::: DATA EXTRACT

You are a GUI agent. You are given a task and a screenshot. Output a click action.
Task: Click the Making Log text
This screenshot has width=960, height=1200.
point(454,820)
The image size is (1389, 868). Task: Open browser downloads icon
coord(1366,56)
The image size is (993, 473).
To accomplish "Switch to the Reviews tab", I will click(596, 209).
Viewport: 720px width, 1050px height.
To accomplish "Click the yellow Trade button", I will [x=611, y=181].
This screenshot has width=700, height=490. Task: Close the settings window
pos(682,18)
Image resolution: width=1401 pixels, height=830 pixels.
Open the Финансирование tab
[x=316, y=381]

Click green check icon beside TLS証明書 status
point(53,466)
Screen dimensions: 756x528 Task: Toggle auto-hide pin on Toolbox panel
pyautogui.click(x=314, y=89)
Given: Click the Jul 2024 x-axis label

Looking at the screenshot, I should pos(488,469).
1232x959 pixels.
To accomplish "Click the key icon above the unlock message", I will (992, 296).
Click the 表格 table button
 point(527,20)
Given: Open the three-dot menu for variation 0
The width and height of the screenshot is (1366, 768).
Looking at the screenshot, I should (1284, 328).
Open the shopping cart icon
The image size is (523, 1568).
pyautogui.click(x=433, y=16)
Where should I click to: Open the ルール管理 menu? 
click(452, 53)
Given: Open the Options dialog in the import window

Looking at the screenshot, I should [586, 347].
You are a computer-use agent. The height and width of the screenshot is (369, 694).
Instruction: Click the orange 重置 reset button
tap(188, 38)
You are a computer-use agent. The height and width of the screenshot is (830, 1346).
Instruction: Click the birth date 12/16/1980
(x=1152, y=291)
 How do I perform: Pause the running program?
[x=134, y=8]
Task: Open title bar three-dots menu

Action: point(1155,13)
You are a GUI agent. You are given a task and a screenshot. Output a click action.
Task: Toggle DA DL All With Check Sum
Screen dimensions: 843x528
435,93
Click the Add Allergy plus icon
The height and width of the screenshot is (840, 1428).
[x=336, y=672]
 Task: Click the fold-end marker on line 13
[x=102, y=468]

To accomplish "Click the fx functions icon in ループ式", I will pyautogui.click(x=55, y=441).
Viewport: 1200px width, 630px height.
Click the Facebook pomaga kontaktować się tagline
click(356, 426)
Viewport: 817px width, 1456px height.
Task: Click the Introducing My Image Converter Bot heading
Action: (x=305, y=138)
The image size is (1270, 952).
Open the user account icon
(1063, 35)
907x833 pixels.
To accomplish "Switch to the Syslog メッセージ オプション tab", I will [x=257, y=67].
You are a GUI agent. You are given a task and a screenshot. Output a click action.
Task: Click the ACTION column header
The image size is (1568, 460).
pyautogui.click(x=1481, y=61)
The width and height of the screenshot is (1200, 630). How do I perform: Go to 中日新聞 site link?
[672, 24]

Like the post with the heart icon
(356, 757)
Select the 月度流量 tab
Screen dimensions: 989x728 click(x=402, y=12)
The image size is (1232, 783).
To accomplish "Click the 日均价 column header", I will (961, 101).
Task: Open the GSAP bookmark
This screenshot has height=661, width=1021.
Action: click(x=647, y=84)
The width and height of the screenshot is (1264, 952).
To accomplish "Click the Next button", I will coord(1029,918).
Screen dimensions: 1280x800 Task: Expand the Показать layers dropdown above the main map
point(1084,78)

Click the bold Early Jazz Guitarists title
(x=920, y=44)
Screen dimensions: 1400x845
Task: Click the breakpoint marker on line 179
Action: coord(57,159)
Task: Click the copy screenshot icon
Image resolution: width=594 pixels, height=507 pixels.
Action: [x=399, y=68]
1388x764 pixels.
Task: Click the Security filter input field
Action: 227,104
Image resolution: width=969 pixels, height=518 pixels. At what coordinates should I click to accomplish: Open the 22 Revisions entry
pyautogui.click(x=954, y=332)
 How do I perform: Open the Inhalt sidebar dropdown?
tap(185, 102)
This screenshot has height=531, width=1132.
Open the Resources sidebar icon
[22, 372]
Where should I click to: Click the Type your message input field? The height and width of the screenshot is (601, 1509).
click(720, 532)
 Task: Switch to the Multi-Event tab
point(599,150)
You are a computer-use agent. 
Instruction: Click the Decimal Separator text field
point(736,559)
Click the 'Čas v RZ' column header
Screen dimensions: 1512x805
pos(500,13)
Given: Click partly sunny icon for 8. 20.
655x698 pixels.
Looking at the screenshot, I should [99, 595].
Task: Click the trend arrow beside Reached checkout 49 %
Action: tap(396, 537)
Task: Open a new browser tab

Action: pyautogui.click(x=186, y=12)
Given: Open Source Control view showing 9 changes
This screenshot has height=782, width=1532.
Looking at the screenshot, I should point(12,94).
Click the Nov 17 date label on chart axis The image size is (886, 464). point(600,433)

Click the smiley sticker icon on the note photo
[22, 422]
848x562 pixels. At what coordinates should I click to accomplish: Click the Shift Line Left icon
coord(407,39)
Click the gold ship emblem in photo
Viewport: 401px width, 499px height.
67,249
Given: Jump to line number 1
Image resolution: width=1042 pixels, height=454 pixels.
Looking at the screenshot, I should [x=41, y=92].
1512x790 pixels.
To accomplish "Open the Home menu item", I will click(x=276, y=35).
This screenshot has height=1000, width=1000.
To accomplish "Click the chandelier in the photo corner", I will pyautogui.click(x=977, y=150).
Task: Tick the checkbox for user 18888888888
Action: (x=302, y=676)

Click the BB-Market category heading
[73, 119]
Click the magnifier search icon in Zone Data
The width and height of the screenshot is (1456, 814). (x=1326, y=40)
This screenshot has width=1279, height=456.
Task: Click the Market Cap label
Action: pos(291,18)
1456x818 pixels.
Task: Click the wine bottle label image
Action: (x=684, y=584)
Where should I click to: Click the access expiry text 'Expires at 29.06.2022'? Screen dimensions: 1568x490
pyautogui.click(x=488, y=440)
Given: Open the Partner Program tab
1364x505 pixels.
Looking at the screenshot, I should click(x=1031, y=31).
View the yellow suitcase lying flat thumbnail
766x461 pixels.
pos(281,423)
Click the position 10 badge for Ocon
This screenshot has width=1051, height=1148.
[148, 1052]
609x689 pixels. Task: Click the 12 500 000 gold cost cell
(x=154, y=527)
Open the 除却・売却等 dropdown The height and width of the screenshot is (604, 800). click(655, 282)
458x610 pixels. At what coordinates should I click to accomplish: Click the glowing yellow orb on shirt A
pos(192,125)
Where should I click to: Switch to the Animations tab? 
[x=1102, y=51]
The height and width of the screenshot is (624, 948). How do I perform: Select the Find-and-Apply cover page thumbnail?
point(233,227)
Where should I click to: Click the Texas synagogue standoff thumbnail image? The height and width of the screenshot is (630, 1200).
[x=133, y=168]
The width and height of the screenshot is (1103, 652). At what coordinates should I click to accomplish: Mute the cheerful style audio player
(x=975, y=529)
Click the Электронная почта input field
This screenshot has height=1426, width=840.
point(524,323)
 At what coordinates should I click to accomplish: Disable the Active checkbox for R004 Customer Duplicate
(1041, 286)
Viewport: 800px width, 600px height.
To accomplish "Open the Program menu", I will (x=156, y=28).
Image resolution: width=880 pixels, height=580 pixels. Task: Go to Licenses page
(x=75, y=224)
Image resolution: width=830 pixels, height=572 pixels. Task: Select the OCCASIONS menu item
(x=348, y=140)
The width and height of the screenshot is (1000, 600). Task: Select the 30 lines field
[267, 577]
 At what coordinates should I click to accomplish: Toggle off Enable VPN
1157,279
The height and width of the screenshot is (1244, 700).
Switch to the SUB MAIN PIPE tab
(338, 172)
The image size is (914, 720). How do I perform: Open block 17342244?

::::::

An exact transcription of all the records is needed.

» **PROBLEM SOLUTION**:
You are a GUI agent. You are given a task and a screenshot. Output a click action.
Task: Click the Making Log text
This screenshot has width=960, height=1200.
point(454,820)
The image size is (1389, 868). Task: Open browser downloads icon
coord(1366,56)
The image size is (993, 473).
To accomplish "Switch to the Reviews tab", I will click(596, 209).
Viewport: 720px width, 1050px height.
To accomplish "Click the yellow Trade button", I will [x=611, y=181].
This screenshot has width=700, height=490. Task: Close the settings window
pos(682,18)
Image resolution: width=1401 pixels, height=830 pixels.
Open the Финансирование tab
[x=316, y=381]

Click green check icon beside TLS証明書 status
point(53,466)
Screen dimensions: 756x528 Task: Toggle auto-hide pin on Toolbox panel
pyautogui.click(x=314, y=89)
Given: Click the Jul 2024 x-axis label

Looking at the screenshot, I should pos(488,469).
1232x959 pixels.
To accomplish "Click the key icon above the unlock message", I will (992, 296).
Click the 表格 table button
 point(527,20)
Given: Open the three-dot menu for variation 0
The width and height of the screenshot is (1366, 768).
Looking at the screenshot, I should (1284, 328).
Open the shopping cart icon
The image size is (523, 1568).
pyautogui.click(x=433, y=16)
Where should I click to: Open the ルール管理 menu? 
click(452, 53)
Given: Open the Options dialog in the import window

Looking at the screenshot, I should [586, 347].
You are a computer-use agent. The height and width of the screenshot is (369, 694).
Instruction: Click the orange 重置 reset button
tap(188, 38)
You are a computer-use agent. The height and width of the screenshot is (830, 1346).
Instruction: Click the birth date 12/16/1980
(x=1152, y=291)
 How do I perform: Pause the running program?
[x=134, y=8]
Task: Open title bar three-dots menu

Action: point(1155,13)
You are a GUI agent. You are given a task and a screenshot. Output a click action.
Task: Toggle DA DL All With Check Sum
Screen dimensions: 843x528
435,93
Click the Add Allergy plus icon
The height and width of the screenshot is (840, 1428).
[x=336, y=672]
 Task: Click the fold-end marker on line 13
[x=102, y=468]

To accomplish "Click the fx functions icon in ループ式", I will pyautogui.click(x=55, y=441).
Viewport: 1200px width, 630px height.
Click the Facebook pomaga kontaktować się tagline
click(356, 426)
Viewport: 817px width, 1456px height.
Task: Click the Introducing My Image Converter Bot heading
Action: (x=305, y=138)
The image size is (1270, 952).
Open the user account icon
(1063, 35)
907x833 pixels.
To accomplish "Switch to the Syslog メッセージ オプション tab", I will [x=257, y=67].
You are a GUI agent. You are given a task and a screenshot. Output a click action.
Task: Click the ACTION column header
The image size is (1568, 460).
pyautogui.click(x=1481, y=61)
The width and height of the screenshot is (1200, 630). How do I perform: Go to 中日新聞 site link?
[672, 24]

Like the post with the heart icon
(356, 757)
Select the 月度流量 tab
Screen dimensions: 989x728 click(x=402, y=12)
The image size is (1232, 783).
To accomplish "Click the 日均价 column header", I will (961, 101).
Task: Open the GSAP bookmark
This screenshot has height=661, width=1021.
Action: click(x=647, y=84)
The width and height of the screenshot is (1264, 952).
To accomplish "Click the Next button", I will coord(1029,918).
Screen dimensions: 1280x800 Task: Expand the Показать layers dropdown above the main map
point(1084,78)

Click the bold Early Jazz Guitarists title
(x=920, y=44)
Screen dimensions: 1400x845
Task: Click the breakpoint marker on line 179
Action: coord(57,159)
Task: Click the copy screenshot icon
Image resolution: width=594 pixels, height=507 pixels.
Action: [x=399, y=68]
1388x764 pixels.
Task: Click the Security filter input field
Action: 227,104
Image resolution: width=969 pixels, height=518 pixels. At what coordinates should I click to accomplish: Open the 22 Revisions entry
pyautogui.click(x=954, y=332)
 How do I perform: Open the Inhalt sidebar dropdown?
tap(185, 102)
This screenshot has height=531, width=1132.
Open the Resources sidebar icon
[22, 372]
Where should I click to: Click the Type your message input field? The height and width of the screenshot is (601, 1509).
click(720, 532)
 Task: Switch to the Multi-Event tab
point(599,150)
You are a computer-use agent. 
Instruction: Click the Decimal Separator text field
point(736,559)
Click the 'Čas v RZ' column header
Screen dimensions: 1512x805
pos(500,13)
Given: Click partly sunny icon for 8. 20.
655x698 pixels.
Looking at the screenshot, I should [99, 595].
Task: Click the trend arrow beside Reached checkout 49 %
Action: tap(396, 537)
Task: Open a new browser tab

Action: pyautogui.click(x=186, y=12)
Given: Open Source Control view showing 9 changes
This screenshot has height=782, width=1532.
Looking at the screenshot, I should point(12,94).
Click the Nov 17 date label on chart axis The image size is (886, 464). point(600,433)

Click the smiley sticker icon on the note photo
[22, 422]
848x562 pixels. At what coordinates should I click to accomplish: Click the Shift Line Left icon
coord(407,39)
Click the gold ship emblem in photo
Viewport: 401px width, 499px height.
67,249
Given: Jump to line number 1
Image resolution: width=1042 pixels, height=454 pixels.
Looking at the screenshot, I should [x=41, y=92].
1512x790 pixels.
To accomplish "Open the Home menu item", I will click(x=276, y=35).
This screenshot has height=1000, width=1000.
To accomplish "Click the chandelier in the photo corner", I will pyautogui.click(x=977, y=150).
Task: Tick the checkbox for user 18888888888
Action: (x=302, y=676)

Click the BB-Market category heading
[73, 119]
Click the magnifier search icon in Zone Data
The width and height of the screenshot is (1456, 814). (x=1326, y=40)
This screenshot has width=1279, height=456.
Task: Click the Market Cap label
Action: pos(291,18)
1456x818 pixels.
Task: Click the wine bottle label image
Action: (x=684, y=584)
Where should I click to: Click the access expiry text 'Expires at 29.06.2022'? Screen dimensions: 1568x490
pyautogui.click(x=488, y=440)
Given: Open the Partner Program tab
1364x505 pixels.
Looking at the screenshot, I should click(x=1031, y=31).
View the yellow suitcase lying flat thumbnail
766x461 pixels.
pos(281,423)
Click the position 10 badge for Ocon
This screenshot has width=1051, height=1148.
[148, 1052]
609x689 pixels. Task: Click the 12 500 000 gold cost cell
(x=154, y=527)
Open the 除却・売却等 dropdown The height and width of the screenshot is (604, 800). click(655, 282)
458x610 pixels. At what coordinates should I click to accomplish: Click the glowing yellow orb on shirt A
pos(192,125)
Where should I click to: Switch to the Animations tab? 
[x=1102, y=51]
The height and width of the screenshot is (624, 948). How do I perform: Select the Find-and-Apply cover page thumbnail?
point(233,227)
Where should I click to: Click the Texas synagogue standoff thumbnail image? The height and width of the screenshot is (630, 1200).
[x=133, y=168]
The width and height of the screenshot is (1103, 652). At what coordinates should I click to accomplish: Mute the cheerful style audio player
(x=975, y=529)
Click the Электронная почта input field
This screenshot has height=1426, width=840.
point(524,323)
 At what coordinates should I click to accomplish: Disable the Active checkbox for R004 Customer Duplicate
(1041, 286)
Viewport: 800px width, 600px height.
To accomplish "Open the Program menu", I will (x=156, y=28).
Image resolution: width=880 pixels, height=580 pixels. Task: Go to Licenses page
(x=75, y=224)
Image resolution: width=830 pixels, height=572 pixels. Task: Select the OCCASIONS menu item
(x=348, y=140)
The width and height of the screenshot is (1000, 600). Task: Select the 30 lines field
[267, 577]
 At what coordinates should I click to accomplish: Toggle off Enable VPN
1157,279
The height and width of the screenshot is (1244, 700).
Switch to the SUB MAIN PIPE tab
(338, 172)
The image size is (914, 720). How do I perform: Open block 17342244?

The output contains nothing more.